List all lines of the data that include the string "Louis".

Records for this exercise: Begin

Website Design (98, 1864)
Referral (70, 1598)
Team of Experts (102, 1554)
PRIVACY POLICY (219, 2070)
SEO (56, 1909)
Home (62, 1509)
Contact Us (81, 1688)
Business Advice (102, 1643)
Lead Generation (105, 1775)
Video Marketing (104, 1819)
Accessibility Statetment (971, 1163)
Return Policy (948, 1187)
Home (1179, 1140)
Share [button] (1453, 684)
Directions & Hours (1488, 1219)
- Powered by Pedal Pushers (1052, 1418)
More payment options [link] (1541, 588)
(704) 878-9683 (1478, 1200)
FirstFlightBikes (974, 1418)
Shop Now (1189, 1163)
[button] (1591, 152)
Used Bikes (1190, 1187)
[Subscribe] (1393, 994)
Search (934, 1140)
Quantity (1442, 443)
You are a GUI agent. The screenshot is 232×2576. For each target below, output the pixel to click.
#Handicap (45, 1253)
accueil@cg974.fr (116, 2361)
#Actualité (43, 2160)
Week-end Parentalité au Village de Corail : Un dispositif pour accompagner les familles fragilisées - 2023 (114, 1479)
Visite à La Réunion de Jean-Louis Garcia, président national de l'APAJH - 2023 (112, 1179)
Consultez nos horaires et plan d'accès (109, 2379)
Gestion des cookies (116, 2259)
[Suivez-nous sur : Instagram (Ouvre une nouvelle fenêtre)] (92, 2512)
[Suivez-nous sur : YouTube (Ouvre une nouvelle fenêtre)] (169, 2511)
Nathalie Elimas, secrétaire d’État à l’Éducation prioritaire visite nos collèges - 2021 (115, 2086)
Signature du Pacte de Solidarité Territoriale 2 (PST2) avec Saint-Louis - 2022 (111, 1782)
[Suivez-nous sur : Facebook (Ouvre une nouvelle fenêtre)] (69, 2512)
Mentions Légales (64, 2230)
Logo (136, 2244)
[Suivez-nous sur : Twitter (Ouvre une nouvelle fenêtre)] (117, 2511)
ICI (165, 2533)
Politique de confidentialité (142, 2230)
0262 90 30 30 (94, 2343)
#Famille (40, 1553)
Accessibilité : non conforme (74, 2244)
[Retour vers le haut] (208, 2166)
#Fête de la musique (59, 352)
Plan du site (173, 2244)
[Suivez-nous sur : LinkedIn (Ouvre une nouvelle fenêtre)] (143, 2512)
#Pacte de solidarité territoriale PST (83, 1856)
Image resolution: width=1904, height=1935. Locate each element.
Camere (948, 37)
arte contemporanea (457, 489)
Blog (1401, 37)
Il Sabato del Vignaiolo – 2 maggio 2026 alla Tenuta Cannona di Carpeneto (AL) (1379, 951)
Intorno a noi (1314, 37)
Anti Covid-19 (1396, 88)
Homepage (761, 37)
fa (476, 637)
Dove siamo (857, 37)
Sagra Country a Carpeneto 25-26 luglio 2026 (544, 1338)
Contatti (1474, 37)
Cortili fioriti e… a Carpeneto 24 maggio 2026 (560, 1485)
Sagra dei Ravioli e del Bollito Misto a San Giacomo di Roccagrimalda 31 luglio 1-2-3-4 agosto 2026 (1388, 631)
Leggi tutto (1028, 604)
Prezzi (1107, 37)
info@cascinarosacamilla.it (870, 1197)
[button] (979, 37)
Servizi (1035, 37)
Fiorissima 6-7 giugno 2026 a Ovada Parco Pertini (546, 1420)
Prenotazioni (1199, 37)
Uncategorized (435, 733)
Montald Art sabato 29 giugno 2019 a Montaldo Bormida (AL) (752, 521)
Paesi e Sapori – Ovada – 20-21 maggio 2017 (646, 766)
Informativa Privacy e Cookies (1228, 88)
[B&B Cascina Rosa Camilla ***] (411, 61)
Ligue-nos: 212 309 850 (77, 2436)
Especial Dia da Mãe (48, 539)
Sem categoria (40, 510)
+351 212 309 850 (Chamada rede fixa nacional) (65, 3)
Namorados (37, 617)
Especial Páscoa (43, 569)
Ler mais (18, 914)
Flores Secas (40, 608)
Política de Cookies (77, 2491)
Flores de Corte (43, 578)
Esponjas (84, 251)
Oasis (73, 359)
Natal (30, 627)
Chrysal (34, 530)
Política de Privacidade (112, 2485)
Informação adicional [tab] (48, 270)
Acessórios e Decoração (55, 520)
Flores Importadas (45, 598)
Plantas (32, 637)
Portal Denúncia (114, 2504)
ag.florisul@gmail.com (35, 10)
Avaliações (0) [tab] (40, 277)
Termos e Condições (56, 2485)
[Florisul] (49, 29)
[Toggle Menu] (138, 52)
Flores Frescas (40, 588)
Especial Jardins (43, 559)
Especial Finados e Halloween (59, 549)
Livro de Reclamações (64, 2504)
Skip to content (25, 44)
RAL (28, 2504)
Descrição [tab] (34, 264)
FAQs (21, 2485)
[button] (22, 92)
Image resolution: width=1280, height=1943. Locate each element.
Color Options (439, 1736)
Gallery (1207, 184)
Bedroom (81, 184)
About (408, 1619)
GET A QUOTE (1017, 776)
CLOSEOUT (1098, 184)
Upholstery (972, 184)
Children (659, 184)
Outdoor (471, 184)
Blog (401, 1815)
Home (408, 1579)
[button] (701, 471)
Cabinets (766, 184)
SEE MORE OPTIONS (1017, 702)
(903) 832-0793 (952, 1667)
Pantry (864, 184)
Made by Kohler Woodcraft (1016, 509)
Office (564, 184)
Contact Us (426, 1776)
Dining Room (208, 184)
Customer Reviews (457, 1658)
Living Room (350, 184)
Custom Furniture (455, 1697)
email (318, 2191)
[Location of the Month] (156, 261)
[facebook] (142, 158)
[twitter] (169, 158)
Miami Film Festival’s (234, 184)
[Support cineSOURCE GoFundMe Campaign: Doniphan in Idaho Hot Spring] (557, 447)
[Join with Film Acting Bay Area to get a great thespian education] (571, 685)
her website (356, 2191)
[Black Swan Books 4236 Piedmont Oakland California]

Records for this exercise: End

- Output of the task:
Visite à La Réunion de Jean-Louis Garcia, président national de l'APAJH - 2023 (112, 1179)
Signature du Pacte de Solidarité Territoriale 2 (PST2) avec Saint-Louis - 2022 (111, 1782)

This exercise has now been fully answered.